Internal Controls are safeguards that ensure that your hard-earned money isn’t lost accidentally or worse, doesn’t walk out the door in someone else’s pocket. Basic internal controls include not sharing passwords or logins, separation of duties, and audits.
Unique Passwords
If money were to go ‘missing’ and all employees used the same password it would be impossible to determine the responsible party because the system’s audit log entries would be the same login shared by everyone making it impossible to determine who made the detrimental keystrokes. It’s imperative that every employee has their own ID/password for every system. There is no circumstance where passwords should be shared. This protects the business but it also protects the person in multiple ways, including not being blamed for something they didn’t do and from being ‘set up’ by a co-worker who doesn’t like them – yes, this happens. Additionally, when someone leaves their workstation, they should completely log out of the computer to prevent someone from going into the computer or a system under the credentials of the person logged in.
Separation of Duties
Separation of duties means that the same person taking the cash from the customer shouldn’t be the same person adding up the day’s receipts and determining the bank deposit amount. This keeps someone from pocketing cash and entering a smaller deposit than it should have been. Another separation that’s often overlooked is paying invoices. To save money businesses will have a single person opening the mail, receiving invoices, entering invoices, paying invoices, and approving/cutting the checks. Without oversight or separation of duties, an employee can create a fake invoice, with payment to them, and slowly steal money from the business. If you feel the need to run to your books and check if it’s happening to you, I would say run fast. The stats on how often this occurs without separation of duties is frightening. Therefore, having separate people for each of these tasks, and someone in authority to provide approvals for any cash spent, keeps everyone accountable.
Audits
Audits include counting cash banks employees have in their possession. I can tell you in my career I’ve opened someone’s bank to find an IOU lying at the bottom of the bank and all of the cash missing. Any employee who has cash in their possession, even managers at executive-level positions, should have periodic surprise audits to ensure the amount they were given is exactly what is in the bank at the time of the audit. You never want to tell them there will be an audit or when it will be because they’ll make sure all the money is there. You want the element of surprise! Any amount of missing money should be handled as theft and is best avoided with strong language in the employee handbook, on the standards and expectations of handling the bank. In addition, a document should be signed by the employee at the time the bank is received, outlining the standards and expectations, making any theft cases that involve the police and a jury easier to win. The same goes with inventory or any other item in the business, even laptops or equipment the associate uses. Inventory should be audited monthly as a part of the financial process, however, a surprise inventory audit is also recommended, with access to inventory tightly controlled and able to be logged (not by the same person accessing the inventory). Each piece of equipment should be ‘signed out’ to the employee in a new hire document which states they are responsible for serial number 02156123035 followed by the guidelines for usage. This is especially important if they are transporting their computer or even a thumb drive to and from work. Many companies have been hacked because of found or stolen equipment costing thousands or millions of dollars in loss (but that’s another article).

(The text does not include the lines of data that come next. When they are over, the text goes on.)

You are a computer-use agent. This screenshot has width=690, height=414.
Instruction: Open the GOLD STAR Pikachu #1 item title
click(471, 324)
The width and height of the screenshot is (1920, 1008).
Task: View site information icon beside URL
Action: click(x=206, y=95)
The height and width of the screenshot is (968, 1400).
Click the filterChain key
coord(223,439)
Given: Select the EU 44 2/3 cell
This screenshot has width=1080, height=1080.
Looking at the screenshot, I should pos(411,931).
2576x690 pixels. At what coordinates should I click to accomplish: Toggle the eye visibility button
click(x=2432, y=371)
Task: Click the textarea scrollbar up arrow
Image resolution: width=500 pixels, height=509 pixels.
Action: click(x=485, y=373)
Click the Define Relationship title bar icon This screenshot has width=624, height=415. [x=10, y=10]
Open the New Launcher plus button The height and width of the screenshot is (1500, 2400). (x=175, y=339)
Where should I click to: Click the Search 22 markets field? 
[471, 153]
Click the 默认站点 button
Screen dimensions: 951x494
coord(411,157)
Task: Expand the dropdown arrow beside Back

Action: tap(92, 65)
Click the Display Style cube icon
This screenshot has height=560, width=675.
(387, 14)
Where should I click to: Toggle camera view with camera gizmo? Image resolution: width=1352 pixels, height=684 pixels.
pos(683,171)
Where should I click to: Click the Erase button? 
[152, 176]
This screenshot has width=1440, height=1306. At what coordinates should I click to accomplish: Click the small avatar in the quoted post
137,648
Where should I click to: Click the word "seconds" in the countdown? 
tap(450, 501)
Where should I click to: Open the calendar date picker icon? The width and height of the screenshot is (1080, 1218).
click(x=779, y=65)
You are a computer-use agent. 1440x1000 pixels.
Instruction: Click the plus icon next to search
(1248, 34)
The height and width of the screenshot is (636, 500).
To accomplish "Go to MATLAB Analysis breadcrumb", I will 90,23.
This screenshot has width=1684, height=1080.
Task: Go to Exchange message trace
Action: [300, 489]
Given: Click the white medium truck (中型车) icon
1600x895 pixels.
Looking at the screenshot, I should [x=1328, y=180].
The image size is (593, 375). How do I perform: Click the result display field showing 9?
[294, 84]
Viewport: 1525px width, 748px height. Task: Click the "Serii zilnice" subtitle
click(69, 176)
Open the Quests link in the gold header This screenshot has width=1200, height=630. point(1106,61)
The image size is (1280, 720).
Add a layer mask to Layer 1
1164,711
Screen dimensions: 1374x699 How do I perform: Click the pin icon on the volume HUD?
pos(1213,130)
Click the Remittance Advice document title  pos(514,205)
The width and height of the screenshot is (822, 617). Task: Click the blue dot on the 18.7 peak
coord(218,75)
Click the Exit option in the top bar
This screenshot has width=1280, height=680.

Having internal controls ensures your financial information is accurate and your business is compliant with laws and regulations. The owner or manager is often responsible for the oversight of the internal controls, however, many employees may be involved in the execution of the internal controls and a bookkeeper can advise on internal control opportunities within your business.
There are many internal controls that can be put into place to safeguard your money and protect your investment. Don’t delay!